Science

Pixelbook: 3 Necessary Under-the-Hood Improvements It Needs to Be a Winner

It has potential, but needs a few tweaks to shine.

Google

Google’s Pixelbook could soon have a successor. The $999 take on the Chromebook was the company’s first foray into the high-end laptop market, and it fell somewhere between a portable computer and tablet, combining a 12.3-inch touchscreen display with Pixelbook Pen support. It’s nifty, but didn’t seem to take off, coming across as a bit of a mixed-bag device without a clear targeted consumer. With its next Pixelbook, Google reportedly has plans to change that.

Without providing a clear timeline, the company hinted that it’s working on a improved version of the Pixelbook at the Cloud Next 2019 conference in San Francisco, 9to5Google reports. The upcoming device is said to focus on the enterprise consumer who also travels.

“[It will] help the employees that are constantly on the go,” said Steve Jacobs, Pixelbook Group product chief. “[The employees] working outside of their desk…remotely at least part of the time.”

The Pixelbook is already designed to be extremely portable. With a few under-the-hood tweaks it could turn into something great.

Google

Targeting a more specific consumer demographic will be the bare minimum it needs if the Pixelbook is going to compete with the MacBook, which laptop-using employees have been getting used to working on since 2006. In addition, it will also need to fix three under-the-hood shortcomings that also limited the 2018 Pixelbook’s appeal.

A True PixelBook Pro?

If Google truly wants to take the Pixelbook to the professional market, it will need a “Pro”-grade laptop. Currently, Google offers a $1,650 variant of the Pixelbook that runs a Core i7 processor-7Y75. This chip architecture is already three years old, and has been tested as showing considerably lower clock speed than Intel’s U-series.

Upgrading its processor, providing a screen that’s somewhere over the 14-inch mark, and making the entire chassis slightly larger and thicker would make it a much more temping option for video editors, photographers, and creatives, i.e., many of the professions that need a semi-beefy laptop on the go.

It might sound counter intuitive but portability and thinness are not the be-all-end-all of a work laptop, even one that you primarily want to use on the go. At the end of the day, lugging around a fraction of a pound less or more is a secondary concern to internals that can run your work programs reliably and with ease.

Google

Better Operating System

Chrome OS, the Pixelbook’s operating system, is one of the laptop’s biggest weaknesses. The software allows users to run Android apps on the laptop, but often stutters when optimizing a mobile app for laptop viewing. Even opening something as basic as the Spotify app can lead to software hiccups, noted The Verge’s Dieter Bohn.

“You still run into head-slappingly silly moments like switching to tablet mode and finding out that the Spotify app is a tiny little rectangle floating in the middle of a vast, black expanse,” he said. “Users shouldn’t have to think about whether apps are using the right APIs for window sizing.”

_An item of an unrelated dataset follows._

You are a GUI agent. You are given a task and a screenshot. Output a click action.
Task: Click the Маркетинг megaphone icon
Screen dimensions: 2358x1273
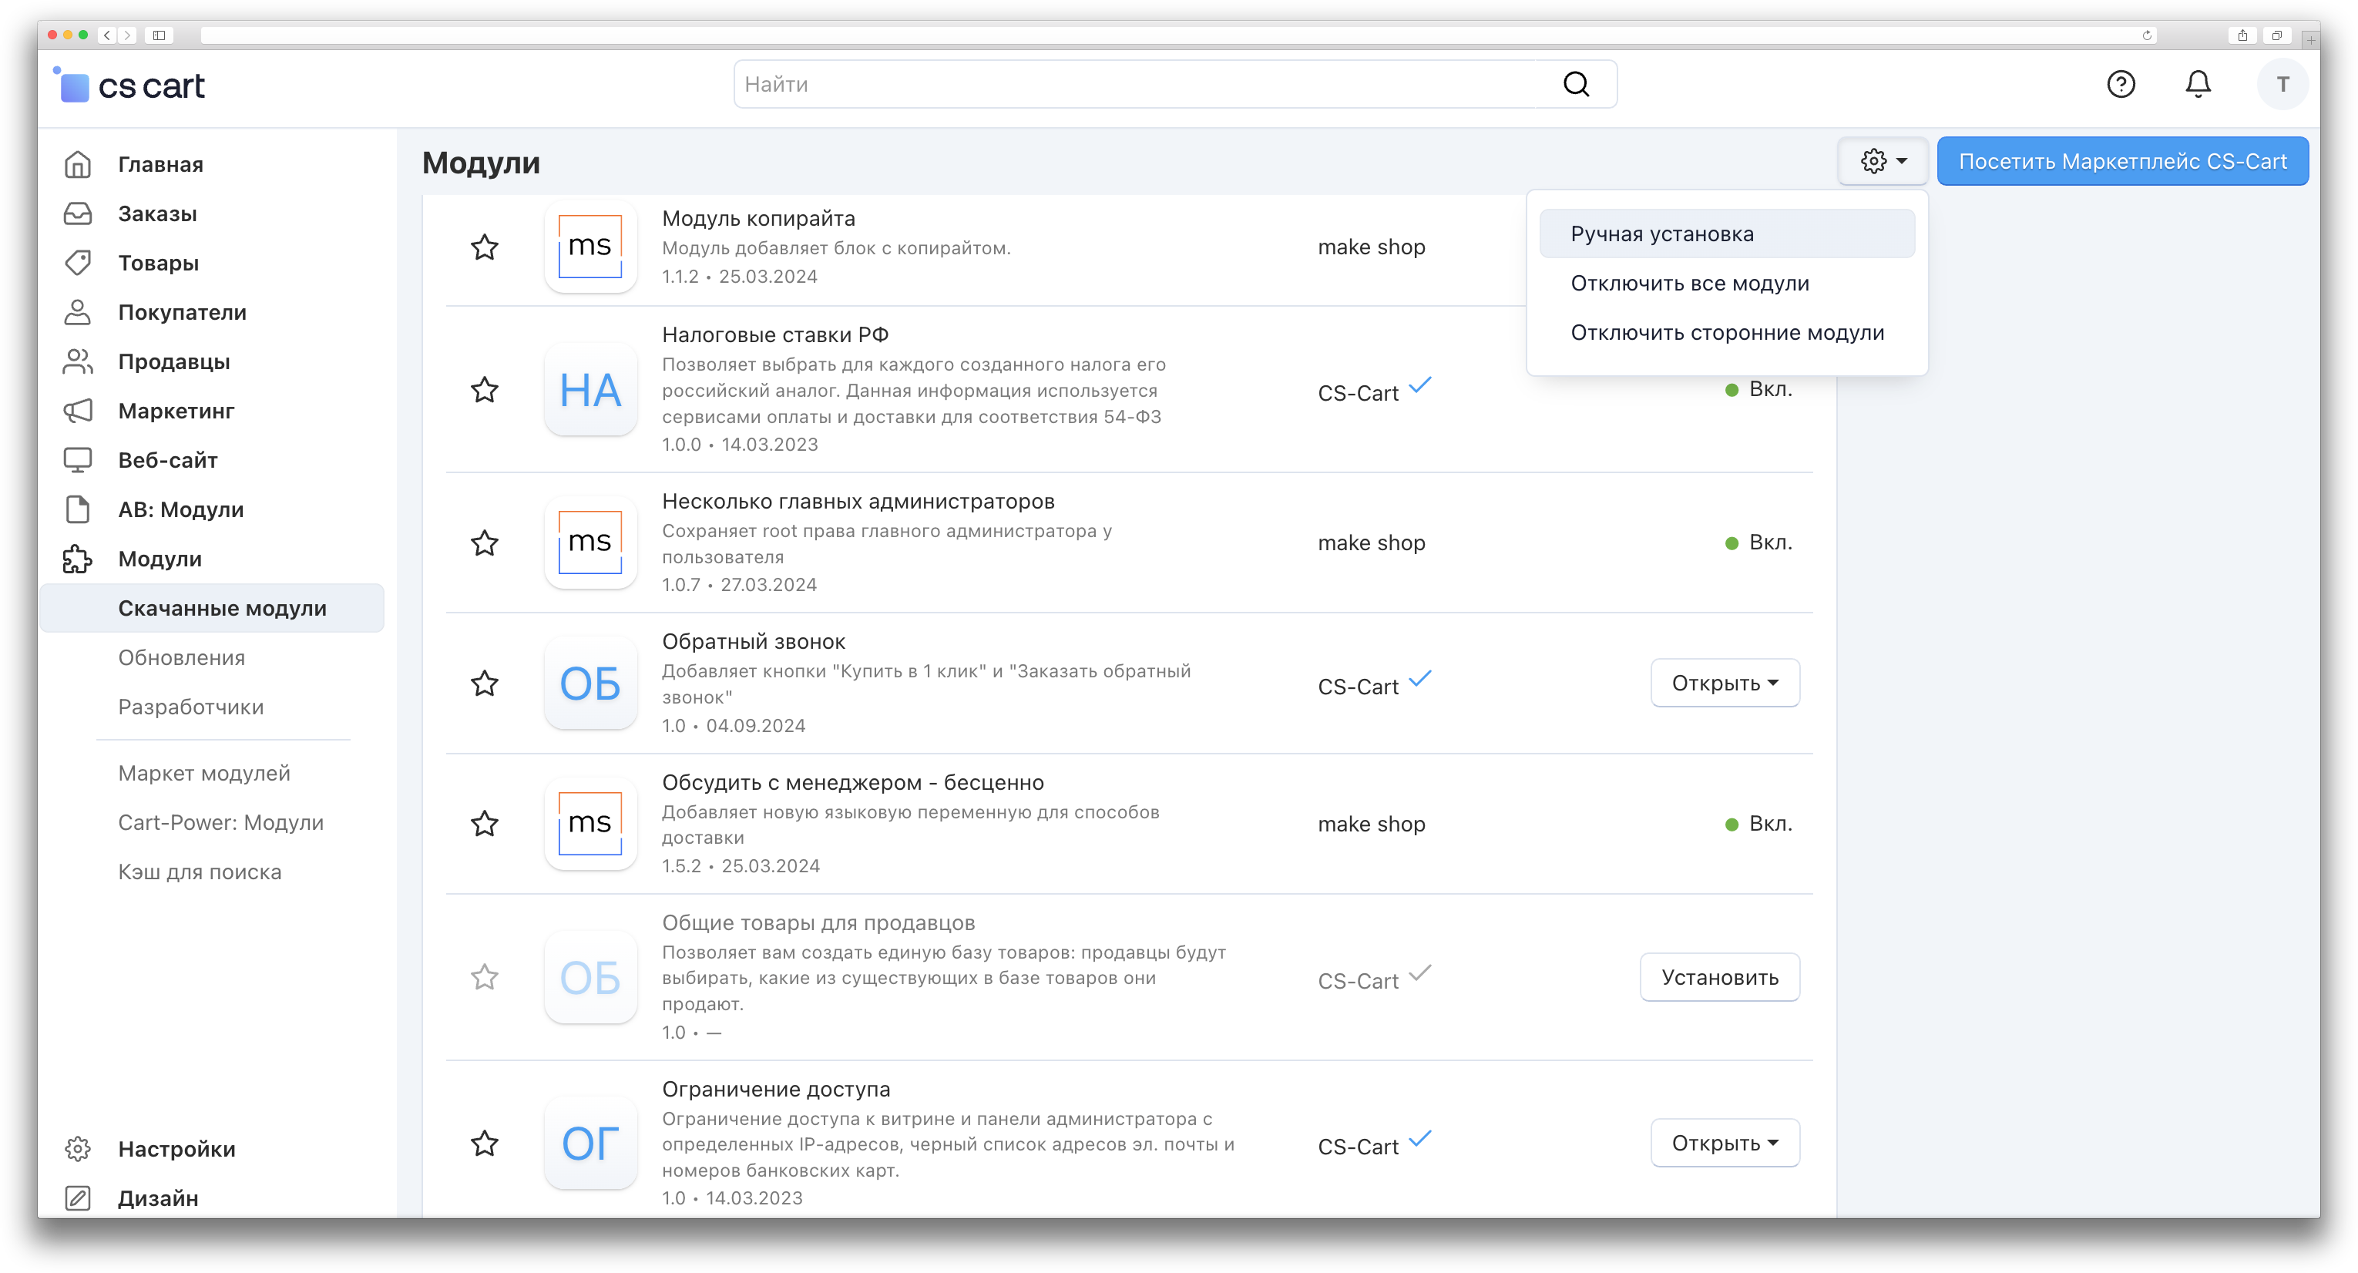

Optimizing the myriad of Android apps so that they function on a larger display, seamlessly, is no easy feat. The solution may lie in Google’s mysterious new operating system, Fuchsia. Glimpses of the experimental OS have indicated it will run both Android and Chrome OS apps without any snafus.

The Fuchsia operating system could have what it take to make the Pixelbook shine.

Danny Paez

Fuchsia was first demonstrated during the 2014 Google I/O conference, and reports state that it is still in its developmental phase. But with I/O kicking off in May 7, we should expect to hear more about the platform and how it could work its way into future products, like the Pixelbook.

Much Better Battery

Finally, the Pixelbook needs a better gas tank. Laptop Magazine compared its battery life with four other popular laptops and the Pixelbook placed dead last at 7 hours and 43 minutes, not even enough to get you through a single work day.

The enterprise demographic in particular will also need to run battery intensive programs, like 3D modeling software or video editing tools. If a user isn’t around a power outlet, trying to do serious work on the Pixelbook runs a pretty high risk of having your laptop die in the middle of a project.

Google needs to strike a balance between delivering “Pro”-level power, making the new Pixelbook portable, while also improving the lackluster battery. But it’s not all negatives — people love the Pixelbook’s design, for example. The potential for a great follow-up is there. Google simply needs to improve on these three key metrics to mount a more formable challenge to its competitors.